As an author or creator of work you should retain your rights:
- Publishers can create barriers for the use and sharing of a work
- Some grants and funding sources require author retain certain rights
- For submission to the NU Repository or other archiving sites like ResearchGate
When you submit an article for publication, you may be required to sign over some of your rights as the copyright holder as outlined in your publishing agreement. **This agreement can be negotiated.
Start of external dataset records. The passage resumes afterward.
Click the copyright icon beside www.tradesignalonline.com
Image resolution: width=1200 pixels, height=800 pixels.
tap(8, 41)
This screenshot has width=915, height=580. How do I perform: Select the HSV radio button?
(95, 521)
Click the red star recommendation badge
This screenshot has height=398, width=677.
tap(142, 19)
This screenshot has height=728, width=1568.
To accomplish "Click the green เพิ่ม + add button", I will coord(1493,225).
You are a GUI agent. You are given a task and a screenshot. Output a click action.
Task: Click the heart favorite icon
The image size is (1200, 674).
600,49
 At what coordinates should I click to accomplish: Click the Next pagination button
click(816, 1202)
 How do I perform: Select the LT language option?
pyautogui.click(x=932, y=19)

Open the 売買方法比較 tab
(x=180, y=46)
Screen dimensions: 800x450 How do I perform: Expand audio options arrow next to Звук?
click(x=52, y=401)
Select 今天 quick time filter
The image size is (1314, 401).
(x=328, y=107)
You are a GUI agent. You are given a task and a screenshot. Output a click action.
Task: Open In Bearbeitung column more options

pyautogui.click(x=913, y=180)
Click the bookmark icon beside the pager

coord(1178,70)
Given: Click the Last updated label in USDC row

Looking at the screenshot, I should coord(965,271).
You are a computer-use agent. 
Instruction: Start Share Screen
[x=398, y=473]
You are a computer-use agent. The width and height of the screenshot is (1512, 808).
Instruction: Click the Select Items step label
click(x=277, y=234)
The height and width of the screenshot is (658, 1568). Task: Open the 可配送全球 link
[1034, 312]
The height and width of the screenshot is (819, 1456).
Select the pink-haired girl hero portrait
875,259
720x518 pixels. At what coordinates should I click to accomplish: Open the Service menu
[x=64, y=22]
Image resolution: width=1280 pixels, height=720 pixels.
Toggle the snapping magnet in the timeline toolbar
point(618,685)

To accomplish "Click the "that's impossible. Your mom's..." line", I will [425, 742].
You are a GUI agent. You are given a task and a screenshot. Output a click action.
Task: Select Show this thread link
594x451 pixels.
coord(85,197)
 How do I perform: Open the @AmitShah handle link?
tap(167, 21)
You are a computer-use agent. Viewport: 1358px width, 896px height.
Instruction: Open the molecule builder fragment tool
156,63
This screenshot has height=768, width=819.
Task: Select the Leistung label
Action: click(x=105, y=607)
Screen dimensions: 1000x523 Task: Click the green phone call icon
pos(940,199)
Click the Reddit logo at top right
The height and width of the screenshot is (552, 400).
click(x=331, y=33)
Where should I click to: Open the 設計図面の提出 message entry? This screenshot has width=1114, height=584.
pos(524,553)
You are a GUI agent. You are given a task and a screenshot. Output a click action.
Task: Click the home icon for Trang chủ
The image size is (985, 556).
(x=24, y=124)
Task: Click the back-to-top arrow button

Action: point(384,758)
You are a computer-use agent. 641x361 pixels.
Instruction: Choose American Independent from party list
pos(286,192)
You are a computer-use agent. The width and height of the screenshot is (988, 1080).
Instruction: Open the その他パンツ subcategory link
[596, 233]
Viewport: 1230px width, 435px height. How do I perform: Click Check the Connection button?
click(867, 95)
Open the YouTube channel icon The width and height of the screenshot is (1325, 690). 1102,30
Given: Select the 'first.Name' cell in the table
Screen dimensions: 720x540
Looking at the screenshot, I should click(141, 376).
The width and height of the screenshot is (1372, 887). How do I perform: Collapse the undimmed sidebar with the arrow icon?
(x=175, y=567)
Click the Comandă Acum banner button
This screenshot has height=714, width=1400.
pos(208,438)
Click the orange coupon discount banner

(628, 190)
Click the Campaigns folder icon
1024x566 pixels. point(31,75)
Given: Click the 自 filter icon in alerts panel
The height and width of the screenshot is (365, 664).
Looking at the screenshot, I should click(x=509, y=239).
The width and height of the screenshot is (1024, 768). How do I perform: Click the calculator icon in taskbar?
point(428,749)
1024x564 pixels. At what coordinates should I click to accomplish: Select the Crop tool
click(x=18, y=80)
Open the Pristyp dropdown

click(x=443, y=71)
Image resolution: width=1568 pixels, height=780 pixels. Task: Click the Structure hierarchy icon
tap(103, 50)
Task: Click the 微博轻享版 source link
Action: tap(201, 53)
Transfer Copyright but Reserve Some Rights
- The right to make reproductions for use in teaching, scholarship, and research
- The right to borrow portions of the work for use in other works
- The right to make derivative works
- The right to alter the work, add to the work, or update the content of the work
- The right to be identified as the author of the work
- The right to be informed of any uses, reproductions, or distributions of the work
- The right to perform or display the work
- The right to include all or part of the work in a future thesis, dissertation, or other scholarly publication
- The right to make oral presentation of the material in any forum
- The right to make materials available to underdeveloped nations for humanitarian purposes
- The right to archive and preserve the work as part of either a personal or institutional initiative, e.g. on your own web site or in an institutional repository
- The right to claim ownership in every draft and pre-print version of the work
Keep Copyright and Transfer Limited Rights to the Publisher
- Change the contract language to include "non-exclusive license for the duration of the copyright".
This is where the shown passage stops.